+++ Exercise data

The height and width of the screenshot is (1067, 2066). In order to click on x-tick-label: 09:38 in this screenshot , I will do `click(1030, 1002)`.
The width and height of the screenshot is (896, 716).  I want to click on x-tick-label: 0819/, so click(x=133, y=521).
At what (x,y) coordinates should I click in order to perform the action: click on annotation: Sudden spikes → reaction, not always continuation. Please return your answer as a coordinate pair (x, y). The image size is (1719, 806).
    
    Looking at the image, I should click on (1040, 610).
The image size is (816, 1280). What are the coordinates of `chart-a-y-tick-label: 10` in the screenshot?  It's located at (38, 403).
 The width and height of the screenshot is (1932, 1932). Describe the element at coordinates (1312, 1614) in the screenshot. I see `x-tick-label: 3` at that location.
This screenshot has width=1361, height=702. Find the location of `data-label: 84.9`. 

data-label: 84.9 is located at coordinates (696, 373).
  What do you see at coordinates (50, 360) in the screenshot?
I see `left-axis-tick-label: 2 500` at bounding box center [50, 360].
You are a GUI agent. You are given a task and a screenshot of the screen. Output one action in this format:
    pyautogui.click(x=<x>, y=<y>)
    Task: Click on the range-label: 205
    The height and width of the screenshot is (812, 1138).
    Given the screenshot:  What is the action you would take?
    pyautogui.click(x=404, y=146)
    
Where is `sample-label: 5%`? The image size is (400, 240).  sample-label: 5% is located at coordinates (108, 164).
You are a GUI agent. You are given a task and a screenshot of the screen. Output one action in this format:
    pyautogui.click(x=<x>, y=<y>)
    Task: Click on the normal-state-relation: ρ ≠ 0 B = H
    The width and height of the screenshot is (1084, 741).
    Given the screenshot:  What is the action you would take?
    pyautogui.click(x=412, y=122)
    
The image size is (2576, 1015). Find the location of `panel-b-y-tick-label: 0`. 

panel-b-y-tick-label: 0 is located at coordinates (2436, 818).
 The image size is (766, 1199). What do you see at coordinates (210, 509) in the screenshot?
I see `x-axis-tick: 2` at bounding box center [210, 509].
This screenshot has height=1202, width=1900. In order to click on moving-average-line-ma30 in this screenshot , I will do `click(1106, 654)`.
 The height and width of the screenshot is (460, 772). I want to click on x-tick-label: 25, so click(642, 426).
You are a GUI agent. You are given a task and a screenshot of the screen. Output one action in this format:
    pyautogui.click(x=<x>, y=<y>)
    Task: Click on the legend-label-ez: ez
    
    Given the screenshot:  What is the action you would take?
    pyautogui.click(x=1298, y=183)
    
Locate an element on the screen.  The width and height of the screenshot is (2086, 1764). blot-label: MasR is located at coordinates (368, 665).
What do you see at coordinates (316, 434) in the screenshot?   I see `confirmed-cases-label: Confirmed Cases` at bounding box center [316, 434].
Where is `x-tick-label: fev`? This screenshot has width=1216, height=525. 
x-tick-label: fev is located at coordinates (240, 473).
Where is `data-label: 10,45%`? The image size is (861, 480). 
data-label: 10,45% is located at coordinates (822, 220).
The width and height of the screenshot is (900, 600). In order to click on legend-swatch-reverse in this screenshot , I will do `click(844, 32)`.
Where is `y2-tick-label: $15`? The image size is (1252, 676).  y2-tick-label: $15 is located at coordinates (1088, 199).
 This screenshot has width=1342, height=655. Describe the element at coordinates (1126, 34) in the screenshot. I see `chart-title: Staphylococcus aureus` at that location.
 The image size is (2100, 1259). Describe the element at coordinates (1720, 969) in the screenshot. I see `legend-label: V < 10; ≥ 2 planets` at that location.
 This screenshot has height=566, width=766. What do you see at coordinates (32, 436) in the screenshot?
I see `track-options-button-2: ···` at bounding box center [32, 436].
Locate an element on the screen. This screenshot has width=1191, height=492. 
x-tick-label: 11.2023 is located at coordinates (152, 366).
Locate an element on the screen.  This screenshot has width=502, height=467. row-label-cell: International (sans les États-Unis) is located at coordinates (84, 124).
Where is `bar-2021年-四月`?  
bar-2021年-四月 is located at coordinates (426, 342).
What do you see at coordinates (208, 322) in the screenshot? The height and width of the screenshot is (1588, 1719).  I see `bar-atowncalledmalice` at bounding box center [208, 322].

++++++

What you should do: Edit the lines above by replacing every "GUI agent" with "interface agent", keeping all other text the same.

Problem solution:
The height and width of the screenshot is (1067, 2066). In order to click on x-tick-label: 09:38 in this screenshot , I will do `click(1030, 1002)`.
The width and height of the screenshot is (896, 716).  I want to click on x-tick-label: 0819/, so click(x=133, y=521).
At what (x,y) coordinates should I click in order to perform the action: click on annotation: Sudden spikes → reaction, not always continuation. Please return your answer as a coordinate pair (x, y). The image size is (1719, 806).
    
    Looking at the image, I should click on (1040, 610).
The image size is (816, 1280). What are the coordinates of `chart-a-y-tick-label: 10` in the screenshot?  It's located at (38, 403).
 The width and height of the screenshot is (1932, 1932). Describe the element at coordinates (1312, 1614) in the screenshot. I see `x-tick-label: 3` at that location.
This screenshot has width=1361, height=702. Find the location of `data-label: 84.9`. 

data-label: 84.9 is located at coordinates (696, 373).
  What do you see at coordinates (50, 360) in the screenshot?
I see `left-axis-tick-label: 2 500` at bounding box center [50, 360].
You are a interface agent. You are given a task and a screenshot of the screen. Output one action in this format:
    pyautogui.click(x=<x>, y=<y>)
    Task: Click on the range-label: 205
    The height and width of the screenshot is (812, 1138).
    Given the screenshot:  What is the action you would take?
    pyautogui.click(x=404, y=146)
    
Where is `sample-label: 5%`? The image size is (400, 240).  sample-label: 5% is located at coordinates (108, 164).
You are a interface agent. You are given a task and a screenshot of the screen. Output one action in this format:
    pyautogui.click(x=<x>, y=<y>)
    Task: Click on the normal-state-relation: ρ ≠ 0 B = H
    The width and height of the screenshot is (1084, 741).
    Given the screenshot:  What is the action you would take?
    pyautogui.click(x=412, y=122)
    
The image size is (2576, 1015). Find the location of `panel-b-y-tick-label: 0`. 

panel-b-y-tick-label: 0 is located at coordinates (2436, 818).
 The image size is (766, 1199). What do you see at coordinates (210, 509) in the screenshot?
I see `x-axis-tick: 2` at bounding box center [210, 509].
This screenshot has height=1202, width=1900. In order to click on moving-average-line-ma30 in this screenshot , I will do `click(1106, 654)`.
 The height and width of the screenshot is (460, 772). I want to click on x-tick-label: 25, so click(642, 426).
You are a interface agent. You are given a task and a screenshot of the screen. Output one action in this format:
    pyautogui.click(x=<x>, y=<y>)
    Task: Click on the legend-label-ez: ez
    
    Given the screenshot:  What is the action you would take?
    pyautogui.click(x=1298, y=183)
    
Locate an element on the screen.  The width and height of the screenshot is (2086, 1764). blot-label: MasR is located at coordinates (368, 665).
What do you see at coordinates (316, 434) in the screenshot?   I see `confirmed-cases-label: Confirmed Cases` at bounding box center [316, 434].
Where is `x-tick-label: fev`? This screenshot has width=1216, height=525. 
x-tick-label: fev is located at coordinates (240, 473).
Where is `data-label: 10,45%`? The image size is (861, 480). 
data-label: 10,45% is located at coordinates (822, 220).
The width and height of the screenshot is (900, 600). In order to click on legend-swatch-reverse in this screenshot , I will do `click(844, 32)`.
Where is `y2-tick-label: $15`? The image size is (1252, 676).  y2-tick-label: $15 is located at coordinates (1088, 199).
 This screenshot has width=1342, height=655. Describe the element at coordinates (1126, 34) in the screenshot. I see `chart-title: Staphylococcus aureus` at that location.
 The image size is (2100, 1259). Describe the element at coordinates (1720, 969) in the screenshot. I see `legend-label: V < 10; ≥ 2 planets` at that location.
 This screenshot has height=566, width=766. What do you see at coordinates (32, 436) in the screenshot?
I see `track-options-button-2: ···` at bounding box center [32, 436].
Locate an element on the screen. This screenshot has width=1191, height=492. 
x-tick-label: 11.2023 is located at coordinates (152, 366).
Locate an element on the screen.  This screenshot has width=502, height=467. row-label-cell: International (sans les États-Unis) is located at coordinates (84, 124).
Where is `bar-2021年-四月`?  
bar-2021年-四月 is located at coordinates (426, 342).
What do you see at coordinates (208, 322) in the screenshot? The height and width of the screenshot is (1588, 1719).  I see `bar-atowncalledmalice` at bounding box center [208, 322].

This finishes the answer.